但是,该文章中,在对数据进行了叫做滞后-删失分析(Lag-Censoring Analysis)后,发现,其主要复合终点终于有了统计学差异。具体来说,其死亡风险和心衰的风险是呈显著下降的(死亡风险比:0.83,95%置信区间0.73-0.96,P值=0.009;心衰风险比:0.72,95%置信区间0.58-0.89,P值=0.003)。






因而,可以认为,虽然EVOLVE研究的主要结论是阴性的,但并不能简单的认为西那卡塞对于临床治疗无意义。


EVOLVE研究的主研人之一,美国的Block教授也在多个场合申明了上述他的观点,在中日友好医院张凌教授的《中国CKD-MBD防控现状:鸵鸟政策?还是直面现实?中对该问题有过较为详尽的描述,直摘抄如下


Block主要阐述了他对磷和iPTH的关系的理解和认知,同时,对EVOLVE研究的主要结果做了阐释。


与既往的认知不同之处在于,Block教授认为,没有任何证据显示含钙的磷结合剂对CKD-MBD的最终预后是有益处的,相反,很多证据显示,含钙的磷结合剂很可能会导致很多不良的后果,如心血管事件发生率升高等等。


此外,临床医生控制患者的iPTH水平,并非单纯为了降PTH而降PTH,而是更应当着眼于降低PTH带来的间接降低钙磷,降低患者心血管事件发生率及降低其心血管相关和全因死亡率。


不仅如此,虽然EVOLVE研究的最主要结果显示西那卡塞对于降低各种事件的发生率与安慰剂组相比,并无显著差异(P=0.11),但Block教授认为,这一结果并非阴性结果。

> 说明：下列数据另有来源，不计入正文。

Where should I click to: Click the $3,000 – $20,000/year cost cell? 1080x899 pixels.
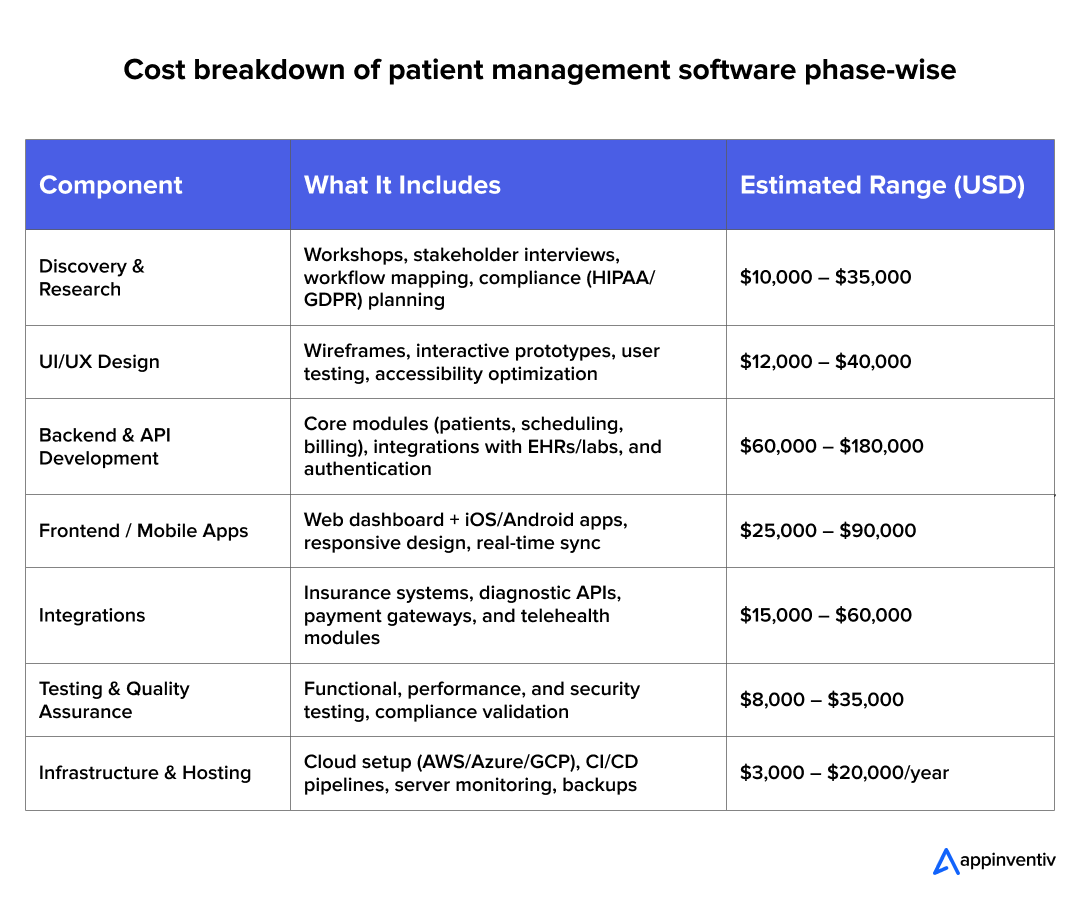[844, 773]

其理由在于:1、可能有年龄因素的偏倚:对照组患者年龄比西那卡塞组小0.8岁;2、在进行年龄分组后,大于65岁组,西那卡塞组的各种危及生命的事件发生率显著低于对照组(P=0.001),而且从实验一开始很早时间这一点就显现出来,提示,或许更年轻的患者本身心血管功能可能更优,在短时间的研究观察期看不到降低死亡率的优势;3、这种优势并非剂量相关的,即使给予小剂量的西那卡塞,其获益也是十分显著的。


Block教授还提到,临床医生可能更习惯于在病情发展到不可收拾的状况下才考虑使用西那卡塞治疗,但是,Block的观点在于,从CKD-MBD发展的早期阶段,就应该开始使用,这样才能够达到最大程度上的患者的临床获益。


由此可见,统计学无差异并不一定代表临床无意义。事实上,包括KDIGO指南在内的诸多CKD-MBD领域的指南都在逐渐提升拟钙剂西那卡塞的临床地位。


比如,我们的邻国日本,在他们的指南中,就有非常著名的这张九宫格图片:




在这张图片中,纵轴是血钙水平,横轴是磷酸盐水平。在这张图的右上角的三个格子里,也就是高钙、高磷酸盐的情况下,都是主张减少含钙的磷结合剂以及活性维生素D的使用,而主张使用西那卡塞来进行治疗的。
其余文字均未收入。